Parkinson’s disease (PD) is a progressive neurodegenerative disorder characterised by the loss of dopaminergic neurons and the accumulation of intraneuronal misfolded α-synuclein aggregates. Despite advances in understanding the underlying molecular mechanisms of PD, diagnosis still relies largely on clinical symptoms that appear relatively late in disease progression. To advance both the mechanistic understanding of PD and the development of new diagnostic tools, we here performed an integrative analysis of matched whole-blood mRNA-seq and miRNA-seq data from 2,604 PPMI participants (Healthy n = 658; PD n = 1,946), stratified into pre-clinical (n = 561), mild, moderate, and severe stages.
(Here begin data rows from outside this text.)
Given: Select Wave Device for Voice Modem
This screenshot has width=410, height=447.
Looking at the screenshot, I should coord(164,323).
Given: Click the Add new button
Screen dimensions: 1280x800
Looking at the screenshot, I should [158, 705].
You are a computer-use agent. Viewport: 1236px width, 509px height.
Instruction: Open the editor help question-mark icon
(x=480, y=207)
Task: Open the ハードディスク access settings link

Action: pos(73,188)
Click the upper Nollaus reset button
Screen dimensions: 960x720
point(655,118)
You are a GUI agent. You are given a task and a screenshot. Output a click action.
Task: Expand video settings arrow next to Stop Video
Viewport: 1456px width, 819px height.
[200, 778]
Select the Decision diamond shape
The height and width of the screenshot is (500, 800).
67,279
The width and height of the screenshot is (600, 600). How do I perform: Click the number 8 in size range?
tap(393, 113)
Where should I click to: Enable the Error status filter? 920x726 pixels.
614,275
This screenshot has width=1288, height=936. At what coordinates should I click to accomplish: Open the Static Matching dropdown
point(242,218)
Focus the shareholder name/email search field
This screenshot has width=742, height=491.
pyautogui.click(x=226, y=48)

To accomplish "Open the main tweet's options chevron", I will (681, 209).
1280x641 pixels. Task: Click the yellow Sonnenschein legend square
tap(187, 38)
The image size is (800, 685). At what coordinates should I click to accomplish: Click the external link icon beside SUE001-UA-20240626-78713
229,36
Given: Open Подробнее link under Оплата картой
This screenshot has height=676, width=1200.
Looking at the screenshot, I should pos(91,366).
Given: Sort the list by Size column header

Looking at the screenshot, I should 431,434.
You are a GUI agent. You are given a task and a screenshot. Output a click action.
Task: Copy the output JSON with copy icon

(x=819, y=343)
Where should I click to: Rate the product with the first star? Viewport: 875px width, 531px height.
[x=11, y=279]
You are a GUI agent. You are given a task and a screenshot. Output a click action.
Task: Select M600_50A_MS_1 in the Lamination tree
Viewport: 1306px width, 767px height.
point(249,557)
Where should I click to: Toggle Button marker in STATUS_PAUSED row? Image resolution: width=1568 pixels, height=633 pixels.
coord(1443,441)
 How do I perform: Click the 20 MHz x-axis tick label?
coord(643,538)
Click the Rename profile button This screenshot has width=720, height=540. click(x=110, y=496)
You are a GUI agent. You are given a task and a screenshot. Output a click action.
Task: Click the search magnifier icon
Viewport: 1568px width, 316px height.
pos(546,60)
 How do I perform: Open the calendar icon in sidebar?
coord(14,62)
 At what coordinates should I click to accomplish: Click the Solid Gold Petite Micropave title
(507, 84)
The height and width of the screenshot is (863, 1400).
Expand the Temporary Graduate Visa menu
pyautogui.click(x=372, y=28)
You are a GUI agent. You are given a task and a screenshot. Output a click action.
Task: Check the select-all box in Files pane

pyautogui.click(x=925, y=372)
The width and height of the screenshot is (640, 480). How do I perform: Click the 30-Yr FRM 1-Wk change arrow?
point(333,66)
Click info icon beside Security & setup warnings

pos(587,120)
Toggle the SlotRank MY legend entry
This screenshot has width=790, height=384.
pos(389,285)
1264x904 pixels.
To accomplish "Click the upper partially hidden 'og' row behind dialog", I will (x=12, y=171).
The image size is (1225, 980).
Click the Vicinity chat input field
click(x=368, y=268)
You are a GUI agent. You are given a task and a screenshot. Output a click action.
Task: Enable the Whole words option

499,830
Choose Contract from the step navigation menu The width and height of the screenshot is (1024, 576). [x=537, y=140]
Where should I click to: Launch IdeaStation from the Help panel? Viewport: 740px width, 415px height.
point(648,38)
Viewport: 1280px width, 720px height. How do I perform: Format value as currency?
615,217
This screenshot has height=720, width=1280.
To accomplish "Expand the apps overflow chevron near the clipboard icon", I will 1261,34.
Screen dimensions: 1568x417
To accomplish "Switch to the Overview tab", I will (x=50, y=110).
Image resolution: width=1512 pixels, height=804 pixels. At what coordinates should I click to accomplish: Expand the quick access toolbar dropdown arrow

Differential expression (adjusted p < 0.05; |fold change| > 1.5) revealed a U-shaped trajectory, with maximal alterations in pre-clinical (7,427 DEGs; 157 DE-miRNAs) and severe PD. Pre-clinical signatures were dominated by widespread downregulation, notably involving multiple U1 snRNA genes, indicating early repression of U1-snRNP spliceosomal components. Integration of predicted targets with Spearman anti-correlation identified 252 miRNA–mRNA pairs, driven by hub miRNAs including miR-34a-5p, miR-1299, miR-3120-5p, and miR-412-3p. Using pre-clinical DE-miRNAs for classification (n = 1,219), Naive Bayes and GLMNet achieved AUCs of 0.886 and 0.883 with minimal overfitting. Taken together, these findings highlight the possible employment of early spliceosomal dysfunction and miRNA-mediated regulation as novel blood-based biomarkers of pre-clinical PD.